If anything, being at the Abbey has made my view of “radical” much less intense. I’m living it right now, and it doesn’t mean going to Africa for 5 years or spending 8 hours a day in prayer. Whether or not I’m ever in an intentional community again, I can take a healthy chunk of what I’ve learned (and am learning) and translate into my context.

So then came the harder part. Talking about some recent events around here, I started thinking about my faith. I wondered about how different my life would be if there was no religion in it – especially with the congregational support portion of our regula gone, it’s not hard to imagine not stepping into a church for a significant amount of time.

Depressingly, it seemed like my life wouldn’t change all that much; there’s no logical reason why I couldn’t do exactly what I’m doing right now without any spiritual backing.

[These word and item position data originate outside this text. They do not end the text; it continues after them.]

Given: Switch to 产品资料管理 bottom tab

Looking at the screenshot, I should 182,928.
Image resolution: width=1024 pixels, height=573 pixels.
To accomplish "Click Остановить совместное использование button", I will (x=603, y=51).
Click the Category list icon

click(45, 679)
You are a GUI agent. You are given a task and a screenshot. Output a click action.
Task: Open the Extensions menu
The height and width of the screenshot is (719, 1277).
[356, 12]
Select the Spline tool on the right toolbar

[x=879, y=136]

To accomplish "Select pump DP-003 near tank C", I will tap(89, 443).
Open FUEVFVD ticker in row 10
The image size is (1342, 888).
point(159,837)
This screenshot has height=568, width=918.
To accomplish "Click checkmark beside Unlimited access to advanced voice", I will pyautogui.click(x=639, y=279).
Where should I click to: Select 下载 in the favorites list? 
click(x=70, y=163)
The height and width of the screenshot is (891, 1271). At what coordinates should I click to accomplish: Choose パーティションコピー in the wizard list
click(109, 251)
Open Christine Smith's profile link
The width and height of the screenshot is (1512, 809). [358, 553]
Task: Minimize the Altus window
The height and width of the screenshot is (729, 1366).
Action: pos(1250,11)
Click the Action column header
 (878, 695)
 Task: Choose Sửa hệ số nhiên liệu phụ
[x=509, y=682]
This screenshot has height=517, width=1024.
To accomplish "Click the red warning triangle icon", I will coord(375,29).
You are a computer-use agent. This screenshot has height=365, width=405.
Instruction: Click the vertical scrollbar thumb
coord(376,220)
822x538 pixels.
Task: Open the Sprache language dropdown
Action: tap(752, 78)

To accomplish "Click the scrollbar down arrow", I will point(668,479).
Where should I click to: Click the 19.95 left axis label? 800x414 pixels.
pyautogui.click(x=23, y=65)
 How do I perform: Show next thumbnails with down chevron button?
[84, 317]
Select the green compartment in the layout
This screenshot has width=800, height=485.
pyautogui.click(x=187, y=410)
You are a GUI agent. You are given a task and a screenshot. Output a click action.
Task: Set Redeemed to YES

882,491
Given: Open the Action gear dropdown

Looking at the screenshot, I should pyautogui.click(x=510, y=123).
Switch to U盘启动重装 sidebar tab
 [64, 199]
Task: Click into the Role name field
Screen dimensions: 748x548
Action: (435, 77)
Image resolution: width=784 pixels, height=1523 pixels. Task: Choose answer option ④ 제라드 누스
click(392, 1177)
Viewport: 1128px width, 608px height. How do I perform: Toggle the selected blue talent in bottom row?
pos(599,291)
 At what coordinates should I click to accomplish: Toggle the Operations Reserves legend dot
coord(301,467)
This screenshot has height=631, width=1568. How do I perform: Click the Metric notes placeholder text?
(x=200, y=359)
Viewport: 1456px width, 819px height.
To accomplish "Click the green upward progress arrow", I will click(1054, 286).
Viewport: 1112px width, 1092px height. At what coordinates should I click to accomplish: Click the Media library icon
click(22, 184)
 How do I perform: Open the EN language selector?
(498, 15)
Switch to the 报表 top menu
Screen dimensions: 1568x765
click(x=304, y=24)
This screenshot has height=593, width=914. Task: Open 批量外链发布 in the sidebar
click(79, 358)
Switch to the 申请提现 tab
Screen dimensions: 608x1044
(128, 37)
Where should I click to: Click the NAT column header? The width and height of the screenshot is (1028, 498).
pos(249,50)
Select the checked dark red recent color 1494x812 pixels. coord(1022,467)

I guess you could say this is what my parents would call a “crisis of faith”.

I was feeling pretty emotional since Christianity has always been a facet of my life, and it felt completely strange to contemplate life without it. I let it stew in the back of my head a bit while I scooped ice cream and cleaned – it’s amazing how much my brain can work while my hands are kept busy by simple tasks.

When I came back to the idea later, I felt a lot more clear headed about it. And I realized that, for whatever reason – if I was feeling cynical I would say because I’m comfortable and used to it – my life without God just wouldn’t feel right. There might be different ways to have that in my life, but once I started thinking about how I would feel, not just act, without it, I recognized that I would not be content without some form of spirituality/religion.

It’s all still bouncing around in my head a bit, still pondering some of it, but I feel okay with where I’m at now.